The technique we have utilized is similar to one that is commonly used by many urologists (11). An obvious risk of the muscle sparing procedure is urethral atrophy causing recurrent incontinence. For this reason, some surgeons advocate placement of the urethral cuff directly on the corpus spongiosum to prevent thinning and atrophy of the muscle (12). In cases where erosion is a risk, some authors advocate minimal dissection around the urethra and yet others skeletonize the corpus spongiosum (7, 13). We feel that in patients who are high risk for poorly vascularized or fibrotic tissue, minimal dissection of the urethra offers safer cuff placement. This study confirms our assumption as we encountered no urethral injury or subsequent erosion. The salient points of the above procedure (muscle sparing, low-pressure balloon, and deactivation for 3 months) are all steps taken to ensure maximal tissue viability at the time of cuff activation.

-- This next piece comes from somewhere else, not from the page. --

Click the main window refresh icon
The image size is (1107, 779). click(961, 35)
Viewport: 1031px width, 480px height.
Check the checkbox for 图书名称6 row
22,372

If reasonable expectations are set, 90% of patients will have a positive outcome following AUS placement even if faced with some residual incontinence (14). We sought to ascertain patient satisfaction following AUS placement in a group of patients who were determined to be high risk for complications. As mentioned above, the average score for the incontinence questionnaires UDI-6 and IIQ-7 were 7.0 and 5.3, respectively. Subjectively, 66.7% of these patients were satisfied and considered themselves “cured” or “greatly improved” (Figure 3). While not meant to be taken as objective data, these findings point toward patient satisfaction.
During this intermediate term follow-up, 3 patients required revision. Two of these 3 patients had had previous erosion. In each instance they were downsized to a 4.0 cm cuff. If unacceptable incontinence continues, these patients must be considered potential candidates for tandem cuff or transcorporal cuff placement.
This study is limited by the lack of preoperative assessment via the same questionnaires and more objective pad testing data. A comparison to preoperative data would be invaluable in gauging improvement, and more objective pad testing would more optimally quantify urine leakage. Despite these limitations, we feel that the data as presented demonstrate that AUS placement preserving the bulbospongiosus muscle is a procedure that achieves a high degree of patient satisfaction in these patients at risk for complications.
CONCLUSIONS
Artificial urinary sphincter placement has proven effective in many patient populations including those previously irradiated and those with prior cuff erosion. We demonstrate that an approach which conserves the bulbospongiosus muscle overlying the bulbous urethra is safe in these patients. In this difficult group of patients, two thirds of the patients were highly satisfied with the level of continence achieved. Artificial urinary sphincters should be considered in patients with ISD even in cases of previous irradiation or erosion.